In the absence of a cure for multiple sclerosis (MS), improving the quality of life of those affected becomes a vital priority, especially for those in advanced stages of the disease. The quality of life of people with MS depends not only on medical treatments but also on the ability to adapt to the disease and seek out the positive aspects of the situation. This cross-sectional study presents a model that analyzes whether in people with MS benefit-finding will have a positive direct effect on health-related quality of life (HRQoL), and an indirect effect through the use of coping strategies, depending on whether or not the individual has a recognized disability.
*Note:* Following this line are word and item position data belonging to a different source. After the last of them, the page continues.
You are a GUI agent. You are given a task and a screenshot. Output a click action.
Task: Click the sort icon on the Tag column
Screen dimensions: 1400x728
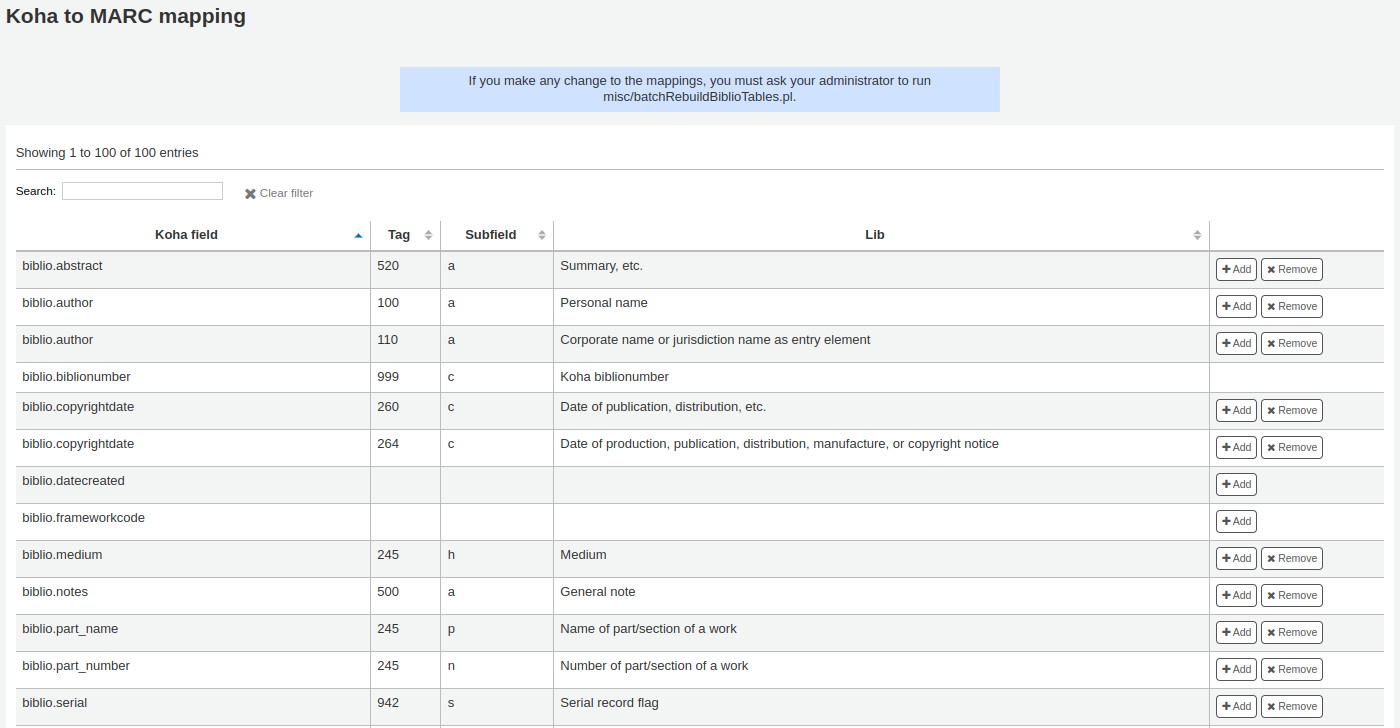point(429,234)
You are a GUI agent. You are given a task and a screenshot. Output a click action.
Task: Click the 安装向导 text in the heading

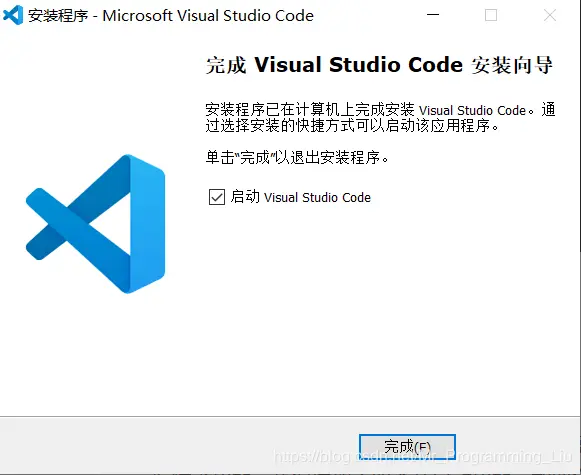[512, 65]
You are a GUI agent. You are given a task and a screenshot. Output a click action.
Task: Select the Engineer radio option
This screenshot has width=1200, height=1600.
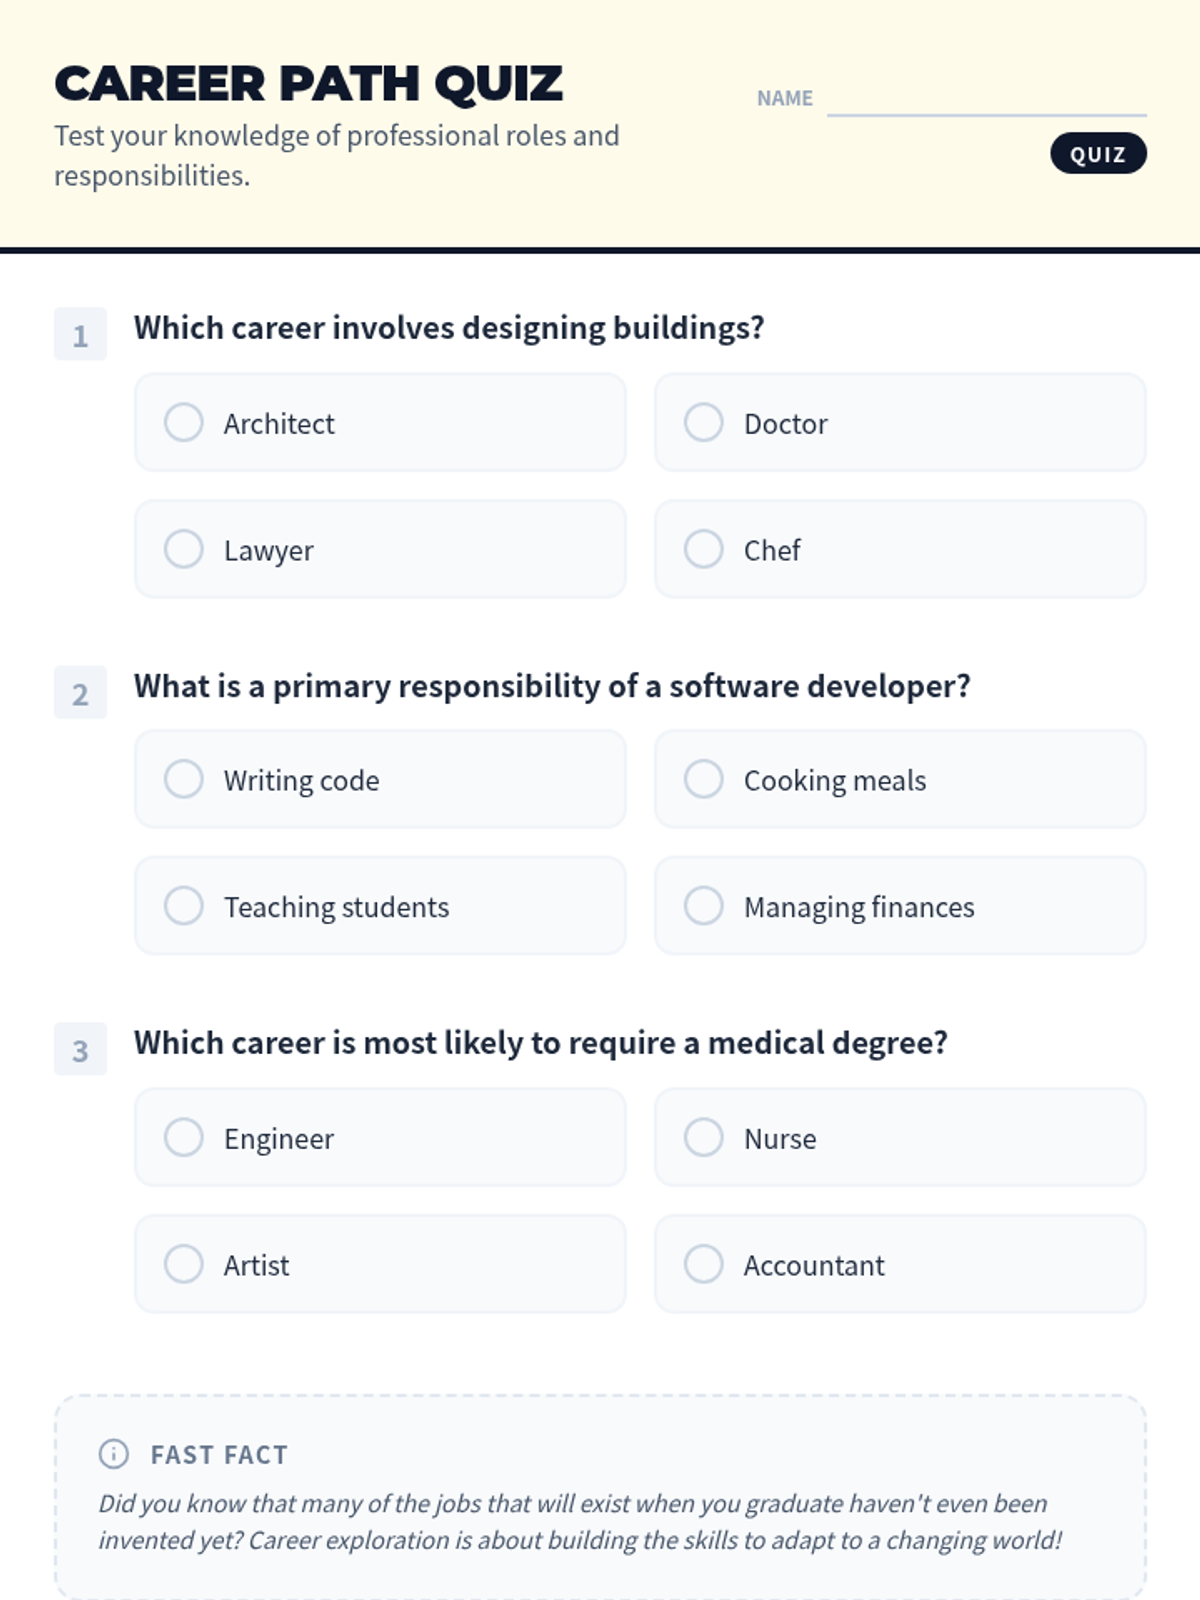point(184,1137)
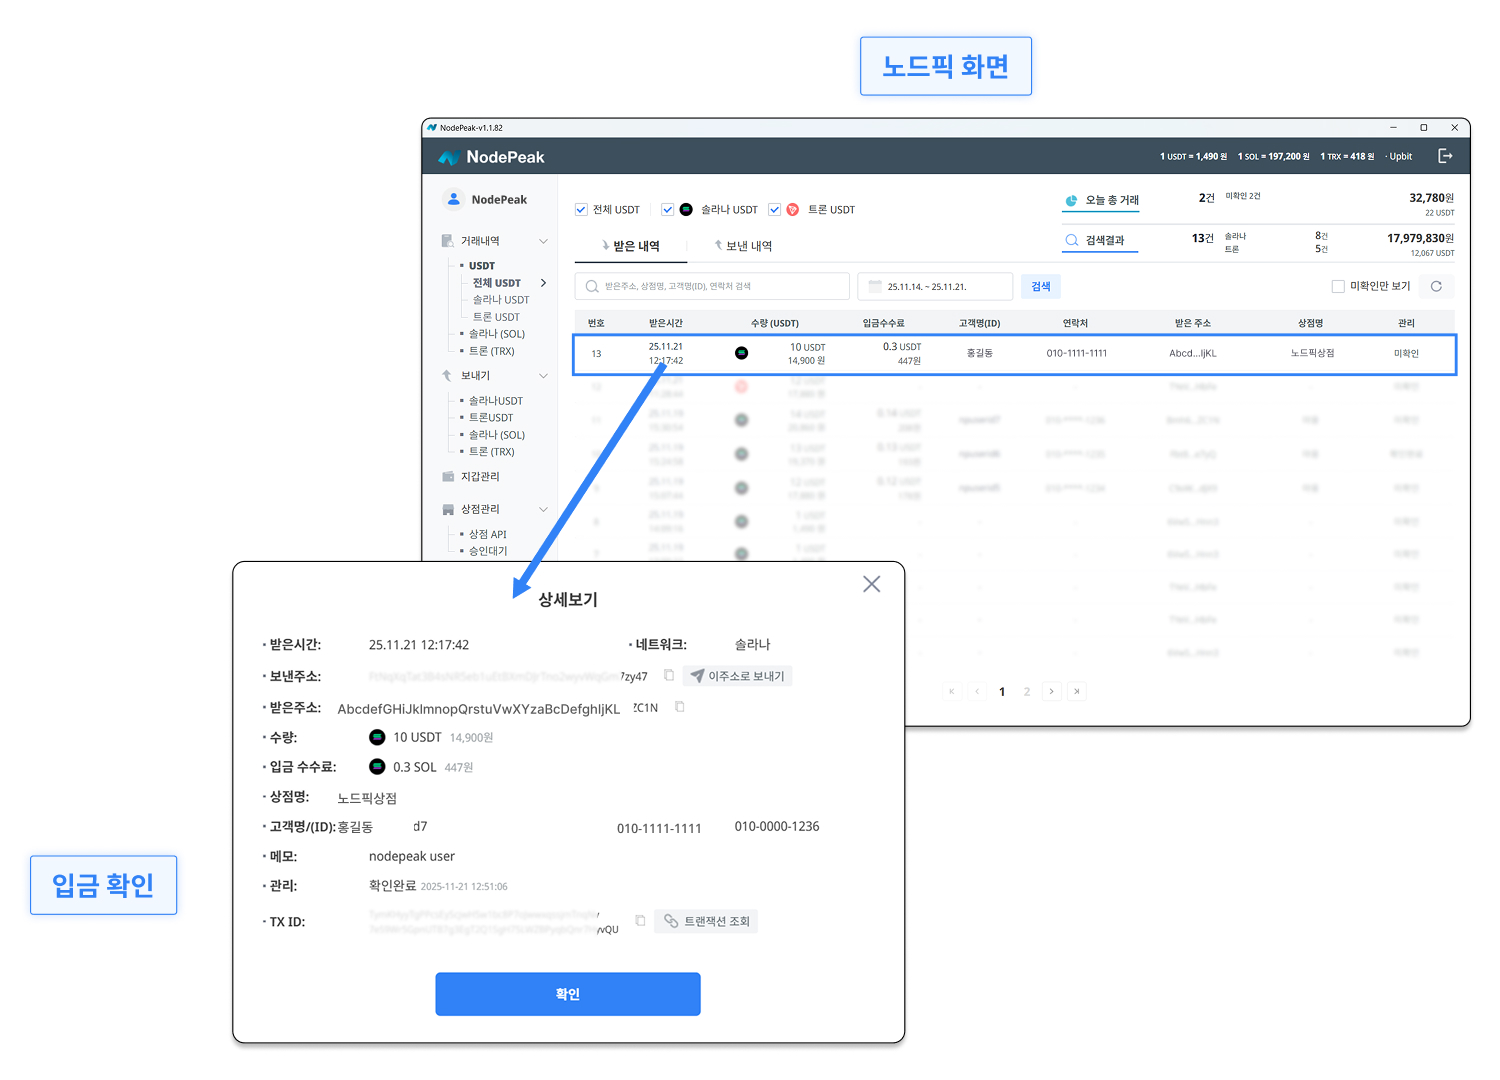
Task: Switch to the 보낸 내역 tab
Action: pos(743,246)
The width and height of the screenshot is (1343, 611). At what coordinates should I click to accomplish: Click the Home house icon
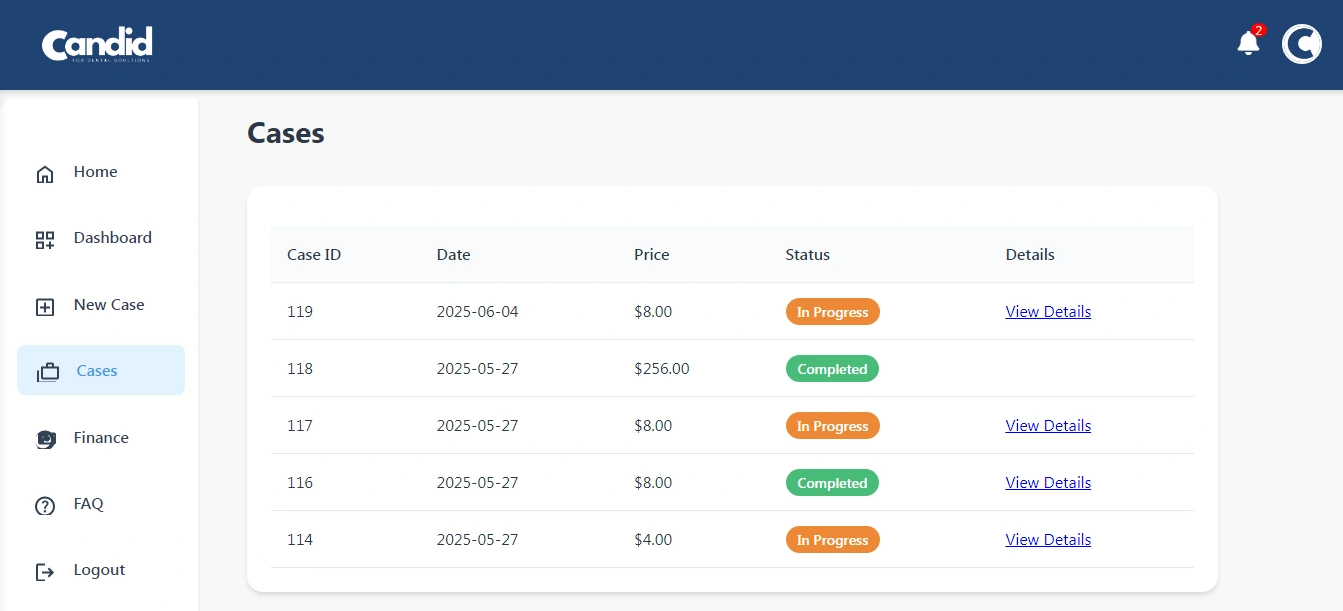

The sample consisted of 250 MS Spanish patients (mean age = 41.74 ± 10.34 years, 70.8% female). Correlations, hierarchical multiple linear regression, and multiple mediation analysis were used to analyze the data. Benefit-finding was found to have no significant direct effect on HRQoL. Only in participants whose disability was officially recognized the mediating effect of planning (B = -3.79, SE = 1.68, 95% CI: -7.58/-1.05) and self-distraction (B = -2.53, SE = 1.35, 95% CI: -5.55/-.34) between benefit-finding and HRQoL was negative, while that of emotional support (B = 9.81, SE = 2.58, 95% CI: 5.23/15.39) and acceptance (B = 3.87, SE = 2.22, 95% CI: .10/8.89) was positive. In conclusion, benefit-finding exerts a beneficial effect on HRQoL in people with advanced MS only through acceptance and emotional support. The unpredictable nature of MS likely demands a well-developed and sophisticated repertoire of coping strategies that can respond flexibly to the complex and variable stressors that arise throughout the disease trajectory.